The finding stood up even after the researchers accounted for differences between the groups in age, race, family history of heart attacks, weight, alcohol consumption, physical activity, history of diabetes, high blood pressure, ethnicity, fish consumption, cholesterol, triglyceride levels and the region in which they lived.

Although many factors contribute to heart attack risk, some people still have the big one without fitting the profile. Others who do have such factors don’t have heart attacks.

Some earlier studies hinted that people living at high latitudes, typically in the far north, have an added risk that is further elevated during winter months. It’s no coincidence that these are the months of low sunshine and hence low vitamin D production by the body, says Giovannucci, a physician and epidemiologist.

The finding underscores that too little vitamin D “is a straightforward risk factor” for heart attack, says study coauthor Bruce Hollis, a molecular biologist at the Medical University of South Carolina in Charleston. “It’s right up there with high blood pressure and smoking,” he says.

Hollis and Giovannucci also suspect that vitamin D fends off infections, which may indirectly account for some of this heart attack protection, since research has tied infections and the low-grade inflammation they spawn to heart disease. Giovannucci says the winter flu season and the onset of many other respiratory infections in winter might be in part attributable to a lack of vitamin D.

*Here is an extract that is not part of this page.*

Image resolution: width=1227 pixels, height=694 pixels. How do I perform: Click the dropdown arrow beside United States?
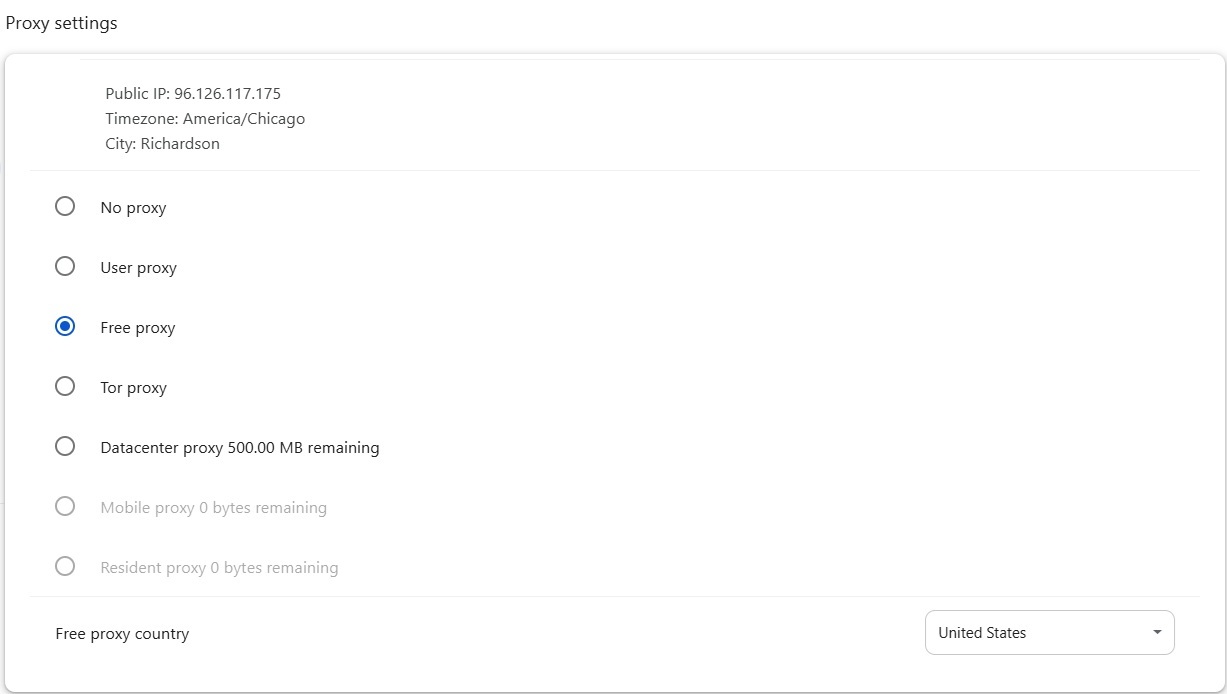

Giovannucci also cites animal studies and some work in people that shows that a lack of vitamin D seems to disrupt proper calcium regulation in the body, leaving less needed calcium in bone and adding more to arteries, where it contributes to hardening and a risk of heart attack.

These and other findings suggest that dermatologists’ campaign to keep people out of the sun to reduce the risk of skin cancer has left many at risk of heart attack, as well as osteoporosis, autoimmune diseases, infections and other conditions that vitamin D seems to fend off, Hollis says.